Few trials in memory have triggered the unanimous public – and judicial – revulsion as the process that is sending Bernard Madoff to prison for 150 years. So universally loathed is this mass swindler that no friend, business associate, recipient of his charity or even relative came to court or wrote but one note to the judge attesting to Madoff’s “character” or good will, asking for just a drop of clemency. No psychiatrist was recruited to explain that Madoff’s decades of criminality were, somehow, sparked by uncontrollable compulsive behavior. In the end, Madoff stood alone to receive the maximum penalty allowed by our laws.
That is a verdict very important to our legal system and criminal deterrence. To the public, however, there is a second, more important, verdict. That verdict, on display by those Madoff victims who testified against him, filled the courtroom and gathered outside, sentences all of us to the consequences of our behavior. For a conservative, this is the extremely valuable (and ancient) lesson that we must draw from the second verdict: It is our individual responsibility to try to protect ourselves from society’s predators and misfortunes. As we learn increasing details of the Madoff fraud, it becomes painfully clearer that many victims – particularly those who have lost and suffered the most– did not protect themselves sufficiently.
Ignoring prudent action. Of course, we all have enormous sympathy for the 63-year-old California woman who lost all of her savings, as did her mother, her children and her cousins; for the 50-year-old New Jersey man who lost all of the proceeds from the sale of his business and whose parents lost everything; for the 91-year-old Connecticut woman who is forced to move in with her daughter in cramped spaces; for all those scrambling to find work (even at minimum wage) for the first time in decades. We have sympathy too for the victims demonstrating outside the courthouse, waving placards denouncing Federal agencies for not catching and stopping Madoff. These victims all have suffered and will suffer greatly.
But our sympathy for these victims should not blind us to the lesson of the second verdict. As I wrote on April 23 in “Madoff, Merkin & Conservatives,” what plunged the most-damaged victims into deep trouble was not lack of regulation, but their innocence and naiveté (and ignorance) – and repeated failure to take the most basic prudent financial action to protect themselves. They placed almost all of their assets in one fund or with one advisor. Yet, there were plenty of flapping yellow flags warning investors to tread warily around Madoff. A number of funds, banks (UBS and Goldman Sachs among them) and individuals initially tempted to trust their assets to Madoff, turned heel and fled after taking just a brief look at his operation. Any due diligence even marginally diligent saved investors from Madoff.

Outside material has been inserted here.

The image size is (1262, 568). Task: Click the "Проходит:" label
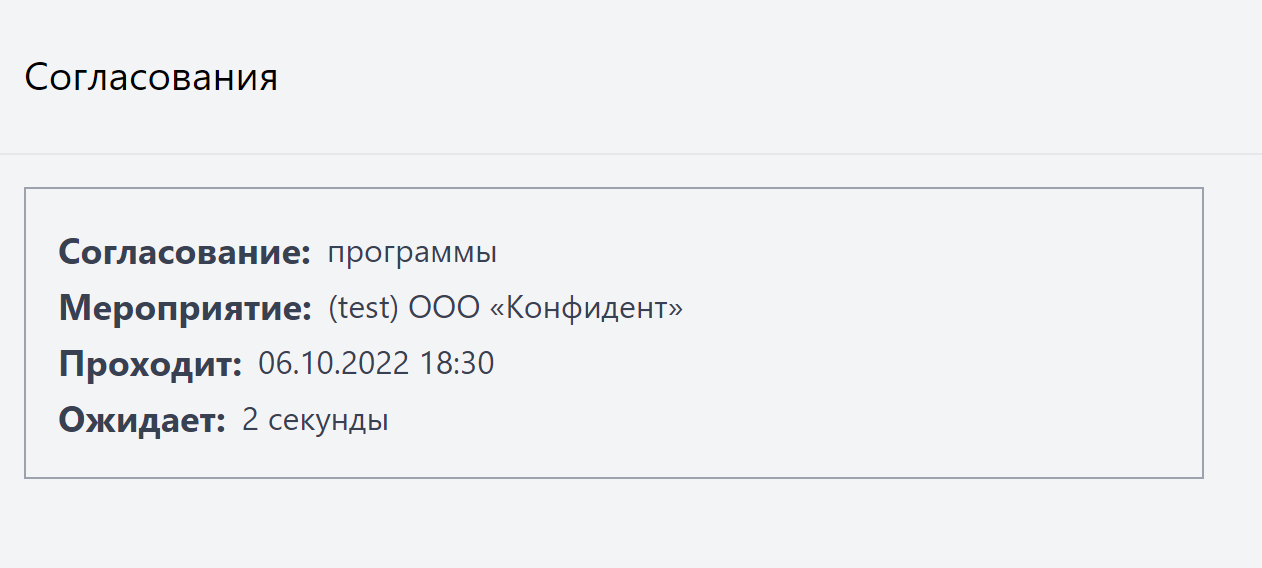150,364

But even if performing such due diligence is too daunting, it would have been enough for individual investors to spread their risk by not placing such a large portion of assets with Madoff. The technical term for this is “diversification” – and long has been urged on investors by every article, every commentator, every analyst. And there is nothing new or sophisticated about this. It’s based on the eons’ old quaint folk wisdom of not putting all your eggs in one basket. How clever. How shrewd.
We bear the price. A number of Madoff’s victims, in fact, had only one or two percent of their assets with him. Though they’ve taken a hit, they haven’t been brought financially to their knees. They understood the second verdict of the Madoff case before the trial. Now, for the rest of us, with the vast evidence depicting how investors were swindled, this second verdict reminds and warns that if we do not act financially prudent, we bear the price. As conservatives we say that – ultimately – only we can save ourselves from the predators at prowl in the world.